*What you need to do*:
With nothing added or dropped, copy the data that follows exactly.

*Data*:
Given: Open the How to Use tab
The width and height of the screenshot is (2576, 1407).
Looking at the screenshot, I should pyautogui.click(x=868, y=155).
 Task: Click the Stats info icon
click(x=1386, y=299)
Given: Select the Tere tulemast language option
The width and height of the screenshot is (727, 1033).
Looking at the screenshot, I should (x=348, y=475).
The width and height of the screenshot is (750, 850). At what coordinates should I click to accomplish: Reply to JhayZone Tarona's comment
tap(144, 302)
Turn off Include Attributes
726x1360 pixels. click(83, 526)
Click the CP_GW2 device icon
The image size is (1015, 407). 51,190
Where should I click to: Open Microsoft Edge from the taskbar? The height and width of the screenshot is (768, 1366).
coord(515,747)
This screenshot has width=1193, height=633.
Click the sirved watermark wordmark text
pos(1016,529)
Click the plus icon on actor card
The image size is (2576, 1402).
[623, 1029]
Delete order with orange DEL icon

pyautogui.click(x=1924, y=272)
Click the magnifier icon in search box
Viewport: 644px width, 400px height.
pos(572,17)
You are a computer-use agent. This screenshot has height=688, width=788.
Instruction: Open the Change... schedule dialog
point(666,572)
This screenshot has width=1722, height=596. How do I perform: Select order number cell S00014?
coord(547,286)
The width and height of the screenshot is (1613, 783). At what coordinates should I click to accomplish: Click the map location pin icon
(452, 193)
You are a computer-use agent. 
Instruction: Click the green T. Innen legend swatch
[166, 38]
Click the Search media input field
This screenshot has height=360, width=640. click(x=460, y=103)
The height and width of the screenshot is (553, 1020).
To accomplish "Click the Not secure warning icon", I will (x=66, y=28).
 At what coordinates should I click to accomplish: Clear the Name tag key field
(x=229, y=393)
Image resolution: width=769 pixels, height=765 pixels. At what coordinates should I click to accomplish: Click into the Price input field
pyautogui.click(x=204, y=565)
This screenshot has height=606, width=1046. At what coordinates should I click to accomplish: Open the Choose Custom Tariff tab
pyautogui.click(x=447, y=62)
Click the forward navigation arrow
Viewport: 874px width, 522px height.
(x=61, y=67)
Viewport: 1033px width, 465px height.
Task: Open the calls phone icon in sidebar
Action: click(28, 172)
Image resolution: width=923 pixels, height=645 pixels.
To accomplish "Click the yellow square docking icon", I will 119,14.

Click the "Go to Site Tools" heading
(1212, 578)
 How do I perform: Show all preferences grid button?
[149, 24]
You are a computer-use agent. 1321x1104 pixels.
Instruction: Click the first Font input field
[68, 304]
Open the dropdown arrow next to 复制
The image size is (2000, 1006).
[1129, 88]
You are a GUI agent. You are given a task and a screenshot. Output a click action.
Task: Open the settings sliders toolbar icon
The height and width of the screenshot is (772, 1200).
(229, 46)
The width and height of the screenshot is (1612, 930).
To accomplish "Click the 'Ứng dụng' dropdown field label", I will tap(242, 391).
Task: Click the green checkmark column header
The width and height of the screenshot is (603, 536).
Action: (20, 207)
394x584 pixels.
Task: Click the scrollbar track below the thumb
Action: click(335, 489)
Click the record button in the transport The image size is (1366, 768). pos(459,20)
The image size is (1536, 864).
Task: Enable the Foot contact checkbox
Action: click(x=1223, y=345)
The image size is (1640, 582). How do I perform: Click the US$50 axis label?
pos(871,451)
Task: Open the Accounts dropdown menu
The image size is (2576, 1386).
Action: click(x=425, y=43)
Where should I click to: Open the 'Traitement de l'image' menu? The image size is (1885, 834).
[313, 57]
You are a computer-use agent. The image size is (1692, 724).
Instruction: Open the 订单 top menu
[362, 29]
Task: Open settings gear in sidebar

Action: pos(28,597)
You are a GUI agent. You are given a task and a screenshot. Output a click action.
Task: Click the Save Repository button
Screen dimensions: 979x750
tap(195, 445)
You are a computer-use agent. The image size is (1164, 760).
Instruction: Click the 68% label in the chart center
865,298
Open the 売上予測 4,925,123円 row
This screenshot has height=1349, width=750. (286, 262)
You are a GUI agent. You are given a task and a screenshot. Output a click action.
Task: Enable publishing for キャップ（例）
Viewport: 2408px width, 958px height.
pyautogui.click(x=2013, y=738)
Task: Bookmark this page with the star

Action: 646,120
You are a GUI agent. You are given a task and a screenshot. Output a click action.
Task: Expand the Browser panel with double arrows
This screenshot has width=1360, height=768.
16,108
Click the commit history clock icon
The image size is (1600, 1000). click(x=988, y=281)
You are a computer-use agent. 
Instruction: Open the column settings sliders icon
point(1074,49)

*Solution to this exercise*:
Given: Open the How to Use tab
The width and height of the screenshot is (2576, 1407).
Looking at the screenshot, I should pyautogui.click(x=868, y=155).
 Task: Click the Stats info icon
click(x=1386, y=299)
Given: Select the Tere tulemast language option
The width and height of the screenshot is (727, 1033).
Looking at the screenshot, I should (x=348, y=475).
The width and height of the screenshot is (750, 850). At what coordinates should I click to accomplish: Reply to JhayZone Tarona's comment
tap(144, 302)
Turn off Include Attributes
726x1360 pixels. click(83, 526)
Click the CP_GW2 device icon
The image size is (1015, 407). 51,190
Where should I click to: Open Microsoft Edge from the taskbar? The height and width of the screenshot is (768, 1366).
coord(515,747)
This screenshot has width=1193, height=633.
Click the sirved watermark wordmark text
pos(1016,529)
Click the plus icon on actor card
The image size is (2576, 1402).
[623, 1029]
Delete order with orange DEL icon

pyautogui.click(x=1924, y=272)
Click the magnifier icon in search box
Viewport: 644px width, 400px height.
pos(572,17)
You are a computer-use agent. This screenshot has height=688, width=788.
Instruction: Open the Change... schedule dialog
point(666,572)
This screenshot has width=1722, height=596. How do I perform: Select order number cell S00014?
coord(547,286)
The width and height of the screenshot is (1613, 783). At what coordinates should I click to accomplish: Click the map location pin icon
(452, 193)
You are a computer-use agent. 
Instruction: Click the green T. Innen legend swatch
[166, 38]
Click the Search media input field
This screenshot has height=360, width=640. click(x=460, y=103)
The height and width of the screenshot is (553, 1020).
To accomplish "Click the Not secure warning icon", I will (x=66, y=28).
 At what coordinates should I click to accomplish: Clear the Name tag key field
(x=229, y=393)
Image resolution: width=769 pixels, height=765 pixels. At what coordinates should I click to accomplish: Click into the Price input field
pyautogui.click(x=204, y=565)
This screenshot has height=606, width=1046. At what coordinates should I click to accomplish: Open the Choose Custom Tariff tab
pyautogui.click(x=447, y=62)
Click the forward navigation arrow
Viewport: 874px width, 522px height.
(x=61, y=67)
Viewport: 1033px width, 465px height.
Task: Open the calls phone icon in sidebar
Action: click(28, 172)
Image resolution: width=923 pixels, height=645 pixels.
To accomplish "Click the yellow square docking icon", I will 119,14.

Click the "Go to Site Tools" heading
(1212, 578)
 How do I perform: Show all preferences grid button?
[149, 24]
You are a computer-use agent. 1321x1104 pixels.
Instruction: Click the first Font input field
[68, 304]
Open the dropdown arrow next to 复制
The image size is (2000, 1006).
[1129, 88]
You are a GUI agent. You are given a task and a screenshot. Output a click action.
Task: Open the settings sliders toolbar icon
The height and width of the screenshot is (772, 1200).
(229, 46)
The width and height of the screenshot is (1612, 930).
To accomplish "Click the 'Ứng dụng' dropdown field label", I will tap(242, 391).
Task: Click the green checkmark column header
The width and height of the screenshot is (603, 536).
Action: (20, 207)
394x584 pixels.
Task: Click the scrollbar track below the thumb
Action: click(335, 489)
Click the record button in the transport The image size is (1366, 768). pos(459,20)
The image size is (1536, 864).
Task: Enable the Foot contact checkbox
Action: click(x=1223, y=345)
The image size is (1640, 582). How do I perform: Click the US$50 axis label?
pos(871,451)
Task: Open the Accounts dropdown menu
The image size is (2576, 1386).
Action: click(x=425, y=43)
Where should I click to: Open the 'Traitement de l'image' menu? The image size is (1885, 834).
[313, 57]
You are a computer-use agent. The image size is (1692, 724).
Instruction: Open the 订单 top menu
[362, 29]
Task: Open settings gear in sidebar

Action: pos(28,597)
You are a GUI agent. You are given a task and a screenshot. Output a click action.
Task: Click the Save Repository button
Screen dimensions: 979x750
tap(195, 445)
You are a computer-use agent. The image size is (1164, 760).
Instruction: Click the 68% label in the chart center
865,298
Open the 売上予測 4,925,123円 row
This screenshot has height=1349, width=750. (286, 262)
You are a GUI agent. You are given a task and a screenshot. Output a click action.
Task: Enable publishing for キャップ（例）
Viewport: 2408px width, 958px height.
pyautogui.click(x=2013, y=738)
Task: Bookmark this page with the star

Action: 646,120
You are a GUI agent. You are given a task and a screenshot. Output a click action.
Task: Expand the Browser panel with double arrows
This screenshot has width=1360, height=768.
16,108
Click the commit history clock icon
The image size is (1600, 1000). click(x=988, y=281)
You are a computer-use agent. 
Instruction: Open the column settings sliders icon
point(1074,49)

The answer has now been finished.